• **Problem details**: Your response should consist of the records below, repeated exactly.

————————

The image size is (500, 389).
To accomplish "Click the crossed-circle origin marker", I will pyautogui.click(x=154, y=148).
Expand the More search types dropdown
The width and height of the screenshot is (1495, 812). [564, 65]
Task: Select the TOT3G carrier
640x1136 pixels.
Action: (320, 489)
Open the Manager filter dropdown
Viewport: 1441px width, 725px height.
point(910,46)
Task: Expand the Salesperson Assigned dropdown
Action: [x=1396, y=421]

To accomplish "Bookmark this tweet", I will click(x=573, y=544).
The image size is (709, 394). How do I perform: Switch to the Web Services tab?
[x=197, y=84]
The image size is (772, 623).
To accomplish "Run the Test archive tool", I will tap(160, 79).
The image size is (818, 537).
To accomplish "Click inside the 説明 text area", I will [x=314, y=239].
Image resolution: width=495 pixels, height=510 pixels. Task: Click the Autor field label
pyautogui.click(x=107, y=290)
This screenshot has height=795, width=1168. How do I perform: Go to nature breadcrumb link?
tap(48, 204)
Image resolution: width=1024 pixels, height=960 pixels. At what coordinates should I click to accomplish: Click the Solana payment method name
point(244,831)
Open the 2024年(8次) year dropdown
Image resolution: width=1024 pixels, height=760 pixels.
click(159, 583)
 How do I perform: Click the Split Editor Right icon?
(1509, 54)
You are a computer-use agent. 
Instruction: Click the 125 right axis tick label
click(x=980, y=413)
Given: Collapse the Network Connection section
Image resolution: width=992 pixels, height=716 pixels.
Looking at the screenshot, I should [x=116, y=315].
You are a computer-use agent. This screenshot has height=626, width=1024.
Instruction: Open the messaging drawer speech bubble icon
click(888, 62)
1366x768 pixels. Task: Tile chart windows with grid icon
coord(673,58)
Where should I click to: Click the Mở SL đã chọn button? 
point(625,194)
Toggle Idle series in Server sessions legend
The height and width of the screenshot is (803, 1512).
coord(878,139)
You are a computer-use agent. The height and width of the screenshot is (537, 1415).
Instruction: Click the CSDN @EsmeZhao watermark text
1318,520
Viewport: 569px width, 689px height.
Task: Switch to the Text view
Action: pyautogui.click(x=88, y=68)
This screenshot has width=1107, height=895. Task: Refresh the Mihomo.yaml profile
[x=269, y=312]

————————

• **Result**:
The image size is (500, 389).
To accomplish "Click the crossed-circle origin marker", I will pyautogui.click(x=154, y=148).
Expand the More search types dropdown
The width and height of the screenshot is (1495, 812). [564, 65]
Task: Select the TOT3G carrier
640x1136 pixels.
Action: (320, 489)
Open the Manager filter dropdown
Viewport: 1441px width, 725px height.
point(910,46)
Task: Expand the Salesperson Assigned dropdown
Action: [x=1396, y=421]

To accomplish "Bookmark this tweet", I will click(x=573, y=544).
The image size is (709, 394). How do I perform: Switch to the Web Services tab?
[x=197, y=84]
The image size is (772, 623).
To accomplish "Run the Test archive tool", I will tap(160, 79).
The image size is (818, 537).
To accomplish "Click inside the 説明 text area", I will [x=314, y=239].
Image resolution: width=495 pixels, height=510 pixels. Task: Click the Autor field label
pyautogui.click(x=107, y=290)
This screenshot has height=795, width=1168. How do I perform: Go to nature breadcrumb link?
tap(48, 204)
Image resolution: width=1024 pixels, height=960 pixels. At what coordinates should I click to accomplish: Click the Solana payment method name
point(244,831)
Open the 2024年(8次) year dropdown
Image resolution: width=1024 pixels, height=760 pixels.
click(159, 583)
 How do I perform: Click the Split Editor Right icon?
(1509, 54)
You are a computer-use agent. 
Instruction: Click the 125 right axis tick label
click(x=980, y=413)
Given: Collapse the Network Connection section
Image resolution: width=992 pixels, height=716 pixels.
Looking at the screenshot, I should [x=116, y=315].
You are a computer-use agent. This screenshot has height=626, width=1024.
Instruction: Open the messaging drawer speech bubble icon
click(888, 62)
1366x768 pixels. Task: Tile chart windows with grid icon
coord(673,58)
Where should I click to: Click the Mở SL đã chọn button? 
point(625,194)
Toggle Idle series in Server sessions legend
The height and width of the screenshot is (803, 1512).
coord(878,139)
You are a computer-use agent. The height and width of the screenshot is (537, 1415).
Instruction: Click the CSDN @EsmeZhao watermark text
1318,520
Viewport: 569px width, 689px height.
Task: Switch to the Text view
Action: pyautogui.click(x=88, y=68)
This screenshot has width=1107, height=895. Task: Refresh the Mihomo.yaml profile
[x=269, y=312]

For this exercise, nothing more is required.